▸ **課題一覧**
**a)** 以下の文書抜粋に登場する人物名を、「氏」を付けたまま登場順にすべて挙げなさい。
**b)** 以下の文書抜粋から、「受託型IT産業の発展には、給」を含む語句で始まり「と呼びかけ、講演を終了した。」で終わる部分を、一字一句違えずに書き写しなさい。

▸ **文書抜粋**
===

受託型IT産業の発展には、給与水準を上げることが必要となる。現状のままでは「若い人が来なくなる」と佃氏。この課題解消に向けた施策として、デジタルトランスフォーメーション(DX)を取り上げた。「今年は消費増税や改元が予定されている。これらをきっかけにDXを提案し、新たな分野で実績を残すことにより、一人当たりの売り上げを増やすことに取り組んでほしい」と呼びかけ、講演を終了した。
セッション1では、『AIで新たなセキュリティ脅威に先手を打つ! ~SB C&S株式会社とソフォスが提案する次世代セキュリティとは~』と題し、ソフォスの牧野恭子氏が登壇。セキュリティーの脅威の現状、同社の取り組みと製品の優位性を紹介した。同社はエンド・ポイント・セキュリティー製品で実績があるほか、UTM(Unified Threat Management:統合脅威管理)においても業界をリードしていることから、「両方を提供しているのはソフォスだけ」と牧野氏。まだ、未知の脅威にAIで対応するといった最新の取り組みをアピールした。また、同社が“次世代”とする「Synchronized Security」の取り組みにおいては、セキュリティー対策の自動化を実現しており、「人の介在を必要とせず、マルウェアの予防や駆除を実現する」と紹介した。
同じくセッション1において、認定ディストリビューターであるSB C&Sの高橋秀徳氏が登壇。広島にはソフォスの営業所がないことから、「問い合わせについては当社に」とし、SB C&Sが考えるソフォス製品の優位性と、販売パートナーへの具体的な支援内容を紹介した。
セッション2は、「フローからストックへ。KDDIのベアメタルサーバーサービスが可能にする、月額収益型ビジネスへの変革」と題し、KDDIの來嶋宏幸氏が登壇。日本企業にはクラウドファーストの考え方が浸透しているものの、「国内の情報システムは、まだ多くがオンプレ環境で動いている」と指摘し、クラウド化には多くの可能性があることを紹介した。

===

▸ **確認用データ**

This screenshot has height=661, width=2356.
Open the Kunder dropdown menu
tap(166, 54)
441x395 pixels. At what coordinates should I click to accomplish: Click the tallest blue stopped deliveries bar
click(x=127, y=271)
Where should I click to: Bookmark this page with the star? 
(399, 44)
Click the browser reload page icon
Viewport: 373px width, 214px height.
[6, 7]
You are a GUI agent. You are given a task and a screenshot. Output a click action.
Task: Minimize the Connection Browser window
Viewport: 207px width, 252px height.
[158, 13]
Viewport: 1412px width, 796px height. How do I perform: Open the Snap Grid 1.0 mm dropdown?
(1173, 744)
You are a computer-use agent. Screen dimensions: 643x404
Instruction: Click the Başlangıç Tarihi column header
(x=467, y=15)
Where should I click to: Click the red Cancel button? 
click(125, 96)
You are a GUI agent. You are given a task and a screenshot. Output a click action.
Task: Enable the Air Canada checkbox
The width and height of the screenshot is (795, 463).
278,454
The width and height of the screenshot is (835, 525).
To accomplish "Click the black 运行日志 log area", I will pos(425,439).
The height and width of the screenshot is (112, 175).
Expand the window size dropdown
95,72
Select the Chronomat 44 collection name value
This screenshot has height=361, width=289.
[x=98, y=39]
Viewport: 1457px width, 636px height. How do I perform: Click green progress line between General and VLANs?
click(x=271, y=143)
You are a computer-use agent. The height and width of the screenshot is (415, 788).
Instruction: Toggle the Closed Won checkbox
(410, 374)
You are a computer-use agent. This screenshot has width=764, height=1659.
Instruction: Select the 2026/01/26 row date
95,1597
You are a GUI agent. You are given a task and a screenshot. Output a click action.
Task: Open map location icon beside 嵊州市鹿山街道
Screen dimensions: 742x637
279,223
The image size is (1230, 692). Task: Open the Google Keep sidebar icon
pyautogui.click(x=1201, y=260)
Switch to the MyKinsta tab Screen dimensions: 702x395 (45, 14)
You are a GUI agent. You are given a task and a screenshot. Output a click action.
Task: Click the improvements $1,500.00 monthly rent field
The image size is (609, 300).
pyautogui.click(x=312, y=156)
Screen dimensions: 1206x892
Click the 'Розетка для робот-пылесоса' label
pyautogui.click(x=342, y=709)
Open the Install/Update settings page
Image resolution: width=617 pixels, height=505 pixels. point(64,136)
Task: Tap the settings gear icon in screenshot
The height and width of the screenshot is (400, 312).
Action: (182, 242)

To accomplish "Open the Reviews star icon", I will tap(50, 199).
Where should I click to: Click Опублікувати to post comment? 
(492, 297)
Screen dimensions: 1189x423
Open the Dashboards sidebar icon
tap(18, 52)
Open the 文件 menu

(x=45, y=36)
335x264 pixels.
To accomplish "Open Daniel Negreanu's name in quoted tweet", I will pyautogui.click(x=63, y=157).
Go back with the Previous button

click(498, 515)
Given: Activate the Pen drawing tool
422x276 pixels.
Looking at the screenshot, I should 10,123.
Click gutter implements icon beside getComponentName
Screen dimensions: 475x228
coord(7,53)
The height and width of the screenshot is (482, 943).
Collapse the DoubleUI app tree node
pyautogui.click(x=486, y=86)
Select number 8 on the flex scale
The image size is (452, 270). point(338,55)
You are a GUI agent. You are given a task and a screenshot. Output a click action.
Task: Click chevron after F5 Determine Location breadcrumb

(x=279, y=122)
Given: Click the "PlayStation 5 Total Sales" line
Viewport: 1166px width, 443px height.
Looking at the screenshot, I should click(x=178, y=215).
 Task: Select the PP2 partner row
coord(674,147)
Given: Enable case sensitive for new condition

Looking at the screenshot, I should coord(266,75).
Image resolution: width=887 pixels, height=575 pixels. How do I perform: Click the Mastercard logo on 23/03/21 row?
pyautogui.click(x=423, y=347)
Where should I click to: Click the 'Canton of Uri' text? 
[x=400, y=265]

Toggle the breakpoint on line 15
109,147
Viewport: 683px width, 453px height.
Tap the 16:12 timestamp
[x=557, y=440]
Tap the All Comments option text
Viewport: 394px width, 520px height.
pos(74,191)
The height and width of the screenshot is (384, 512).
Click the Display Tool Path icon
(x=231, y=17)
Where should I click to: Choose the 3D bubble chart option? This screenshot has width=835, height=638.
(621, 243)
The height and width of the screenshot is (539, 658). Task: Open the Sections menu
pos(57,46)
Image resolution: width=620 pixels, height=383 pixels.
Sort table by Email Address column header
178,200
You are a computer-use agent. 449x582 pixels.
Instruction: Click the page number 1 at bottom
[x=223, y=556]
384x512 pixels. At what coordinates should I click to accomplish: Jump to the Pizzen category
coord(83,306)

===

▸ **解答**
**a)** 佃氏、牧野恭子氏、高橋秀徳氏、來嶋宏幸氏

**b)**
受託型IT産業の発展には、給与水準を上げることが必要となる。現状のままでは「若い人が来なくなる」と佃氏。この課題解消に向けた施策として、デジタルトランスフォーメーション(DX)を取り上げた。「今年は消費増税や改元が予定されている。これらをきっかけにDXを提案し、新たな分野で実績を残すことにより、一人当たりの売り上げを増やすことに取り組んでほしい」と呼びかけ、講演を終了した。